Per quel che riguarda il personale militare superiore, il concetto di fondo è stato chiaramente articolato nel 2006 in riferimento al Libano dal generale israeliano Gadi Eisenkot, allora capo del Comando Settentrionale dell’esercito israeliano e in seguito Capo di Stato Maggiore dell’esercito israeliano. Ha affermato che i militari israeliani avrebbero esercitato una forza sproporzionata sulle aree civili considerando tali aree basi militari. Divenne nota come “Dottrina Dahiya” (dal sobborgo meridionale di Beirut) ed Eisenkot segnalò che si trattava di un piano “autorizzato”.

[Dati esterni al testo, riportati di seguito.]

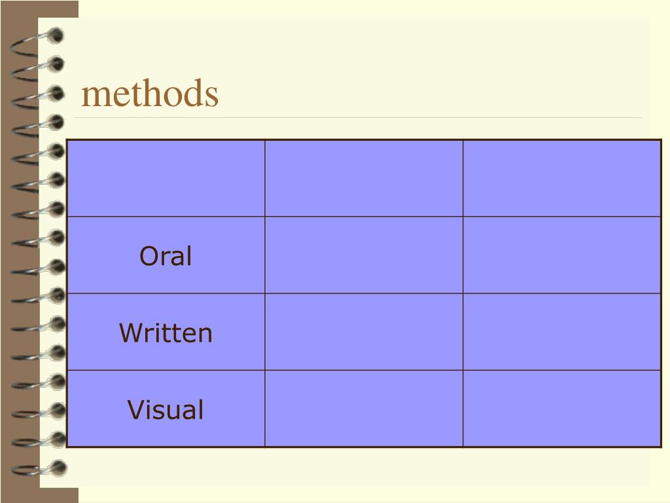
Task: Select the last cell in the Oral row
Action: tap(562, 255)
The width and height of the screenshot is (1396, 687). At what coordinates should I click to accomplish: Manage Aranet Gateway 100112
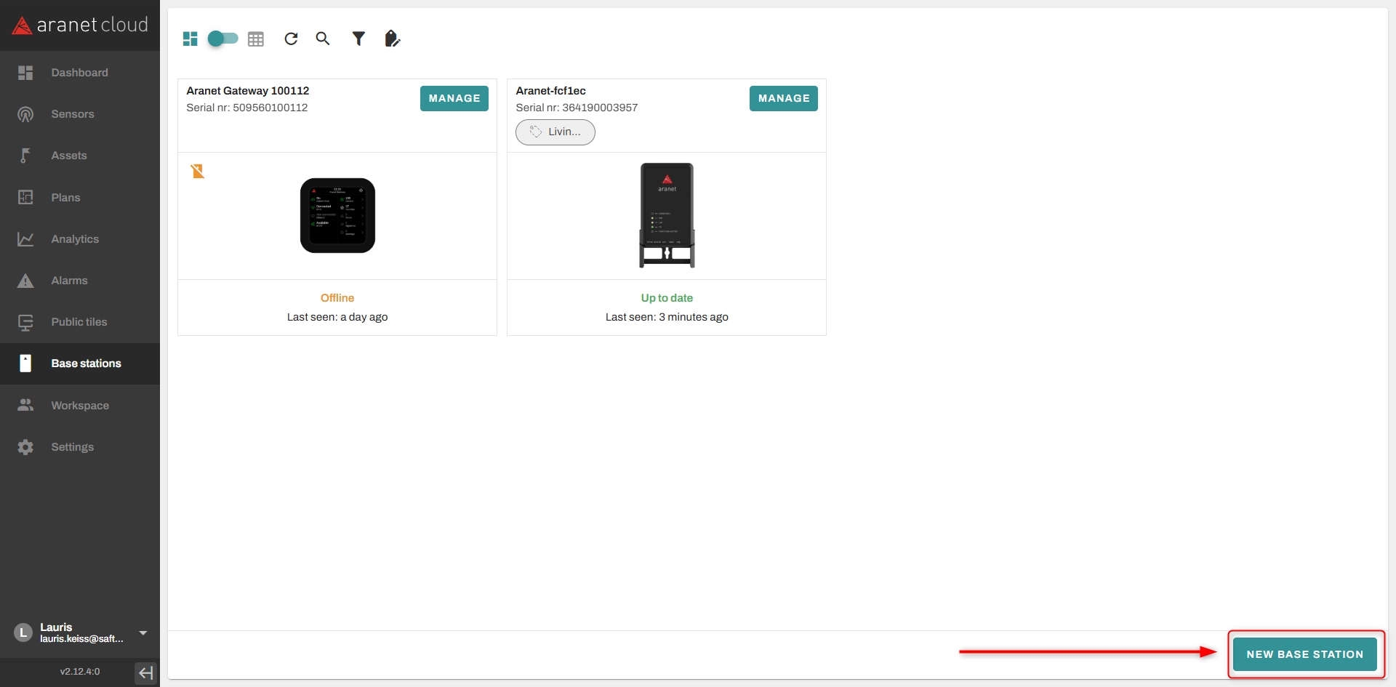point(454,98)
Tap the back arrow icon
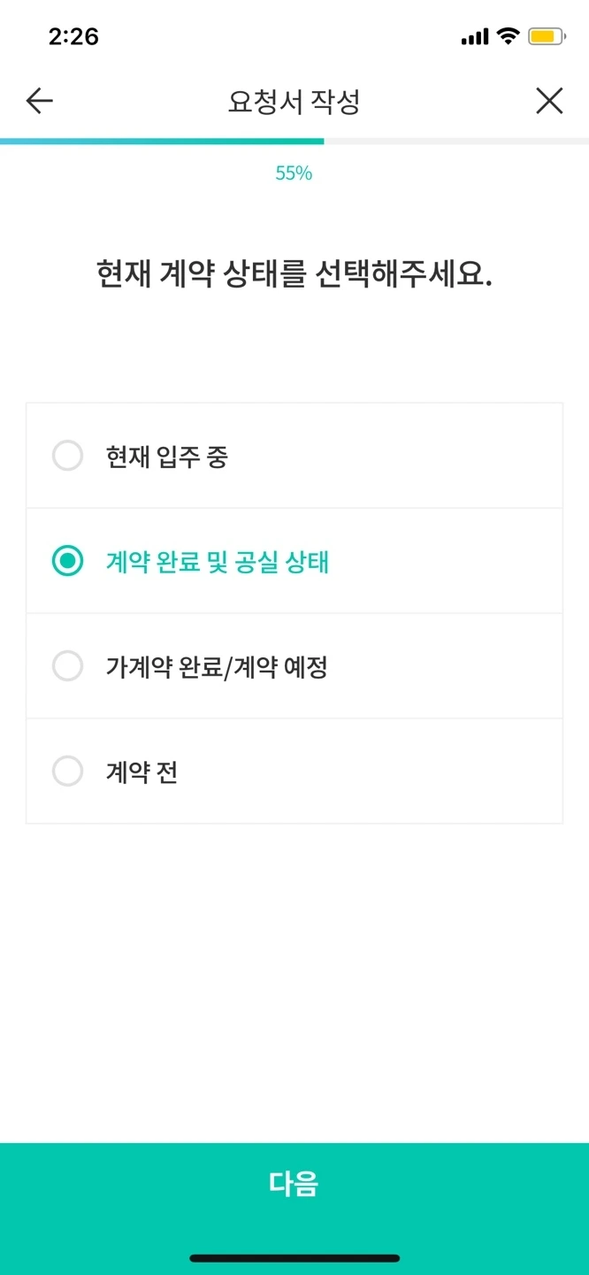Image resolution: width=589 pixels, height=1275 pixels. (38, 100)
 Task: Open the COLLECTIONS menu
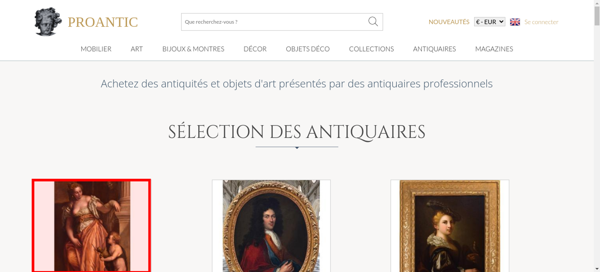(371, 49)
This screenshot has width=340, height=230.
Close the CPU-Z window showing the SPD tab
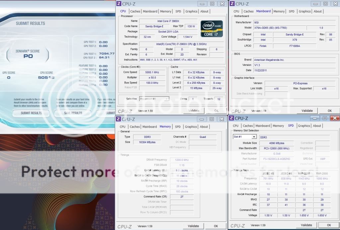click(x=334, y=118)
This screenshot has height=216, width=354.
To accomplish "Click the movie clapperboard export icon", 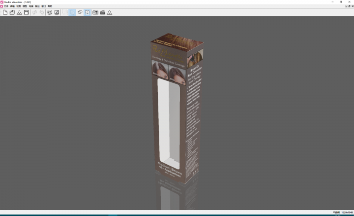I will [x=103, y=12].
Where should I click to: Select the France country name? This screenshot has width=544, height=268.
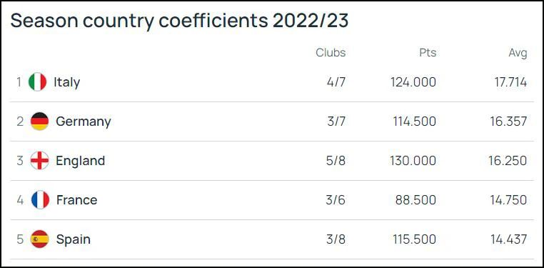pyautogui.click(x=76, y=200)
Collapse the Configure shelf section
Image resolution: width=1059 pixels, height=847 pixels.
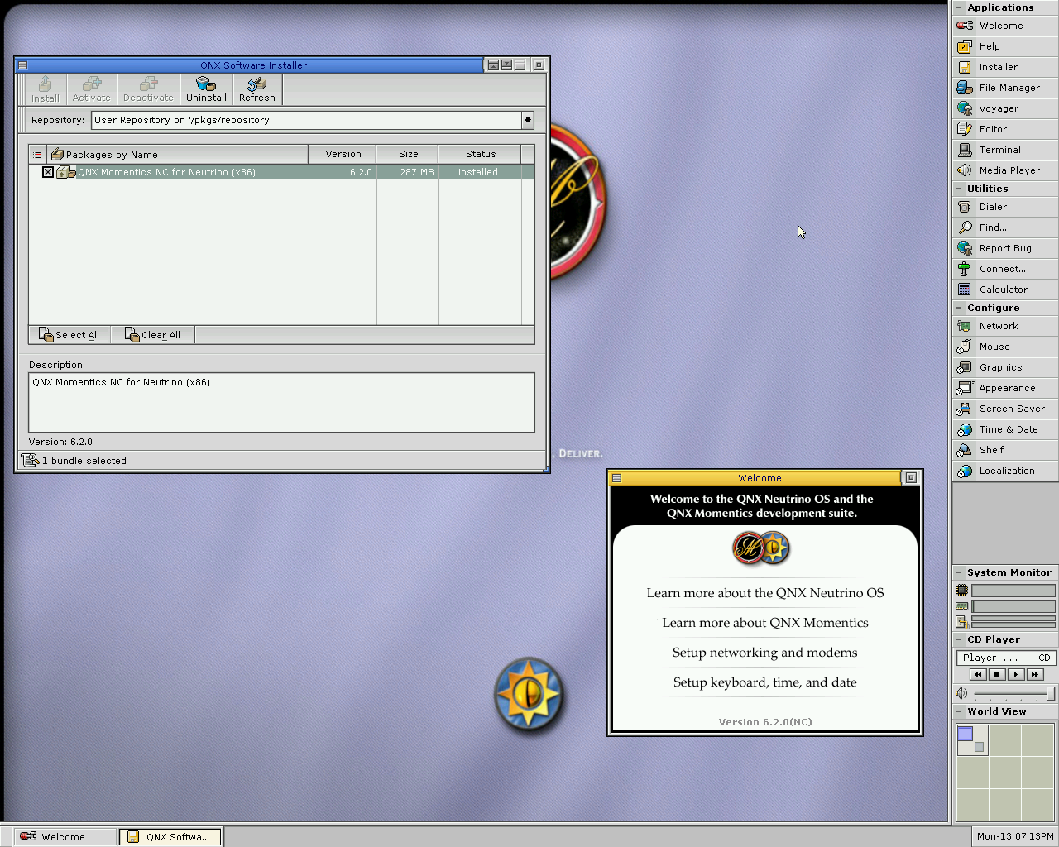pyautogui.click(x=960, y=308)
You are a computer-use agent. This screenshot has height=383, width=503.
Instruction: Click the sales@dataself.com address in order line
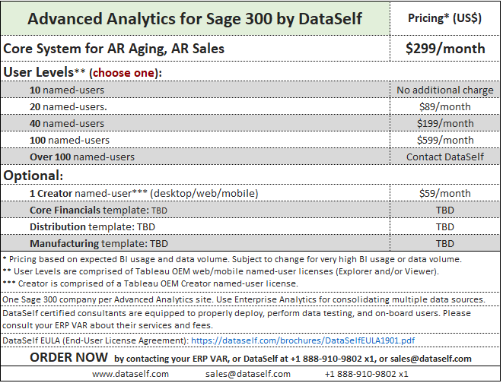(x=431, y=359)
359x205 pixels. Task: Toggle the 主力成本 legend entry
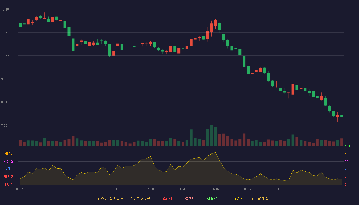point(234,199)
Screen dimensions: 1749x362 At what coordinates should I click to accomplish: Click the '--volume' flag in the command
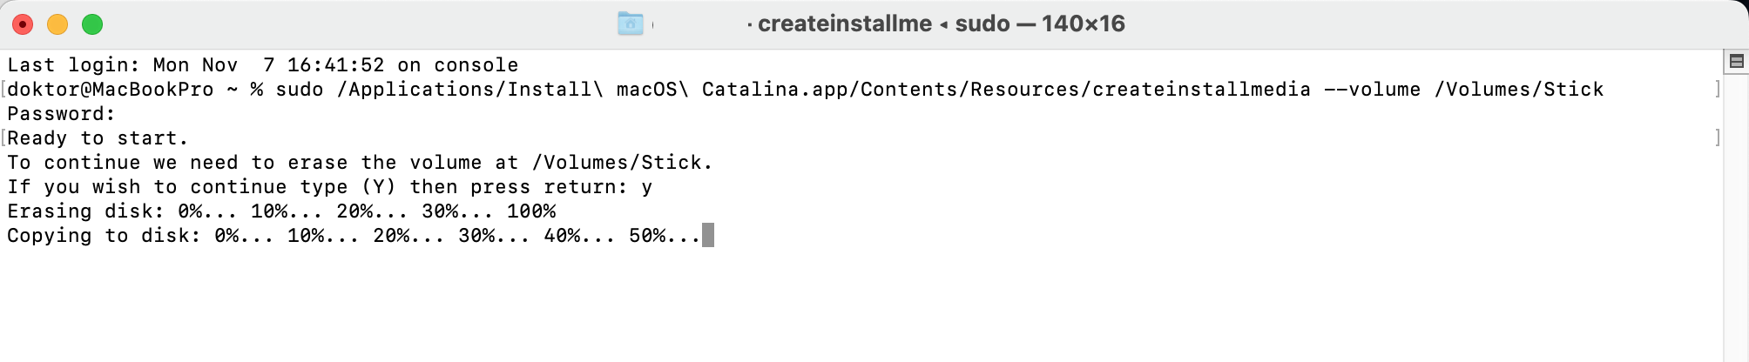1372,89
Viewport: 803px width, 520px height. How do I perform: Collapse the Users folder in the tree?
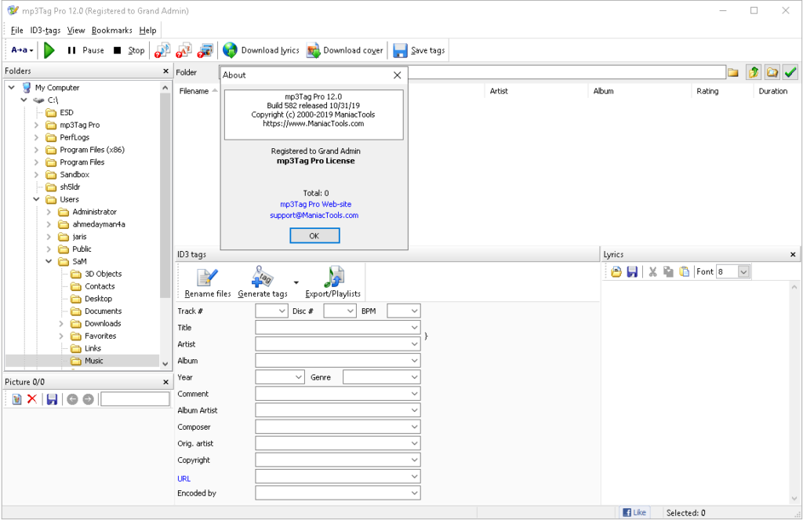(x=36, y=199)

I rapporti di organizzazioni come il Comitato Pubblico contro la Tortura in Israele e Breaking the Silence [organizzazione di soldati veterani che espongono al pubblico israeliano la realtà dei Territori occupati, ndtr.] da dieci anni confermano che dai comandi militari vengono date istruzioni di privilegiare la vita dei soldati israeliani rispetto ai civili palestinesi. Riferiscono anche dell’ordine di non fare distinzione tra civili palestinesi e militanti e di non correre alcun rischio per evitare danni ai civili.

Tutto ciò porta inesorabilmente alla lampante conclusione che Israele semplicemente rifiuta il principio di distinzione sancito dal diritto internazionale e rifiuta di riconoscere la differenza legale e morale tra civili e militari. Lo fa sia in teoria che nella pratica, eppure questo fatto evidente sembra essere ignorato dalla copertura mediatica e dal discorso politico prevalente a proposito dell’ultima offensiva israeliana. Quasi a giustificare questa equazione tra i civili palestinesi e i militanti da parte dei media occidentali, la CNN ha recentemente ordinato al suo staff di riferirsi al Ministero della Salute a Gaza come “gestito da Hamas”. Questa direttiva conferma efficacemente il rifiuto israeliano di distinguere tra obiettivi civili e militari.

Muhammad Ali Khalidi è Professore Emerito di filosofia presso il Graduate Center della City University di New York e ha lavorato sugli aspetti filosofici della questione palestinese.